How would such operations be viewed by our national broadcaster the BBC, which accompanied its reports on the kidnapping of Libi and the attempted capture of al-Shabaab leader Mukhtar Abu Zubeyr in Somalia with reassurances that the US would continue its anti-terrorist work?
International law didn’t get a look-in. The only implied criticism was that the US navy Seals had failed to get their man.
South African blogger Dominic Tweedie recorded on October 6 “at least 462 articles produced since yesterday and relayed by Google News” that described the clandestine raids based on a US military news release.
“In a stealthy seaside assault in Somalia and in a raid in Libya’s capital, US special forces on Saturday struck out against Islamic extremists…” they enthused.
“The US committed a war crime yesterday, not once but at least twice. This is the real story. Who else on this planet is ready to say so?” asked Tweedie.
In contrast to the 462 and counting articles glorifying US piracy, how much of the media paid attention the following day to an emotional ceremony in Barbados at a monument to commemorate the 1976 Cubana Airlines bombing over the island masterminded by Bosch and Posada?
Cuban ambassador Lisette Perez Perez praised the Barbados government for its solidarity, noting: “There is a history of injustice in the waters of Paradise Beach in Barbados.
“The cold-blooded murder of the people on board that passenger plane was a crime against them, their families and their countries. It was also a crime against Barbados and its people.”
Perez pointed out that this wasn’t an isolated example of US-sponsored terrorism against Cuba.
“The cruelty of a 50-year war of terror against Cuba is abhorrent.

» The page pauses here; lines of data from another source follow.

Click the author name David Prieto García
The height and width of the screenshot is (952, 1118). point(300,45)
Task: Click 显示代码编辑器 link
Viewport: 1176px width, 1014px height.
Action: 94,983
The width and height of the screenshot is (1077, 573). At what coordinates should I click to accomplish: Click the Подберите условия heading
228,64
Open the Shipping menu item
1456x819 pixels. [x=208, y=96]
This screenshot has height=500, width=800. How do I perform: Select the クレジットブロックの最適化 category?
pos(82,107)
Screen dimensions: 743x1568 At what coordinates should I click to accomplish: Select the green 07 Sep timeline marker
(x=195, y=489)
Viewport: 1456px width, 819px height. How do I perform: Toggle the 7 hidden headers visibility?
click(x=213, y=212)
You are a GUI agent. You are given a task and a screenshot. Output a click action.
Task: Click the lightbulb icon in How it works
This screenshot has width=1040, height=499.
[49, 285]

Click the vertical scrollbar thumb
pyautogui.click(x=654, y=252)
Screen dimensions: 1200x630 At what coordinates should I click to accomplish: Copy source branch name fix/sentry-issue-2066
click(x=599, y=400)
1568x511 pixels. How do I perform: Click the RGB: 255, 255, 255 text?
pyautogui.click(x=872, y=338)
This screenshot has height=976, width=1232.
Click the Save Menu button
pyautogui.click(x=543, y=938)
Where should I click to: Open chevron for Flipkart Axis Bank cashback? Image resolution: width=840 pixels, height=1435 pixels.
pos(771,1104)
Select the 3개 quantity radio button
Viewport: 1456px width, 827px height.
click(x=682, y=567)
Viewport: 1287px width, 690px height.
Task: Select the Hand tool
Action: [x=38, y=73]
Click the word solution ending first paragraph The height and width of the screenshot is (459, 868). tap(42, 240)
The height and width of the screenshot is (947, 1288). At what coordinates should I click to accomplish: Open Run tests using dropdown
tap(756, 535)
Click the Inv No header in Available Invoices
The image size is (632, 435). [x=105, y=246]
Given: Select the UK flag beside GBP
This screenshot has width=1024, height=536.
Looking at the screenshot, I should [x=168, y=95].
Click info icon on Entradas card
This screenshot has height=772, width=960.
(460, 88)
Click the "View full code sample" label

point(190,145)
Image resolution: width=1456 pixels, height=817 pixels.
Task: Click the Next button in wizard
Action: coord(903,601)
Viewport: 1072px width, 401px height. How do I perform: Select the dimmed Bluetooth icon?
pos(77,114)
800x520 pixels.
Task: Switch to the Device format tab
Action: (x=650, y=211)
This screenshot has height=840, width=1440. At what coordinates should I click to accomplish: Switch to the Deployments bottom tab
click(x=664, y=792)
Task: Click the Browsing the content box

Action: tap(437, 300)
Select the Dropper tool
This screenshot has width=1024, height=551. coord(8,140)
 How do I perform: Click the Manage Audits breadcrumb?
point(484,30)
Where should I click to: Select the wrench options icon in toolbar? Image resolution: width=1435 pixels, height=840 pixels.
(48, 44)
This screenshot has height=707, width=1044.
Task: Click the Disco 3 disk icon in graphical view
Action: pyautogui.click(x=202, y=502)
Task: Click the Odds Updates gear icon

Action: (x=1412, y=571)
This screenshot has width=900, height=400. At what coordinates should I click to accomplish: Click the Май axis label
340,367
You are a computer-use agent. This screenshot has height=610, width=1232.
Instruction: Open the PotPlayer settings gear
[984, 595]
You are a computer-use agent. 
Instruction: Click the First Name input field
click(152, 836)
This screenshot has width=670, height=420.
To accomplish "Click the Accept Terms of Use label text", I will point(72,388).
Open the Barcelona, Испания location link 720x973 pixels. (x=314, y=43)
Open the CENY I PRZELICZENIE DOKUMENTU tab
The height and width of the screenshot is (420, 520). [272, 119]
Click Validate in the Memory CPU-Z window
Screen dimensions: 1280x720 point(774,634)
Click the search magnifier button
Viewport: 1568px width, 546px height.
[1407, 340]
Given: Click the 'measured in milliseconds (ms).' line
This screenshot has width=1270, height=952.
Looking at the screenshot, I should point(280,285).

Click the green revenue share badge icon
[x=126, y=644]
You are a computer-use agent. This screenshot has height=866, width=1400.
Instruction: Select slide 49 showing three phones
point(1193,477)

Since the triumph of the Cuban revolution, terrorists have murdered 3,478 Cubans and incapacitated 2 099 others,” she said.
Bosch was pardoned by president George Bush and died peacefully in Miami in 2011.
Posada Carriles still roams freely in Miami, being photographed last week with recently released Cuban “democracy campaigner” Guillermo Farinas.
Washington still refuses, despite Kerry’s rhetoric about not sympathising with terrorists, to extradite Posada Carriles to Cuba.
Kerry’s not alone in his hypocrisy. Western politicians and media remain shamefully complicit in this selective approach to terrorism.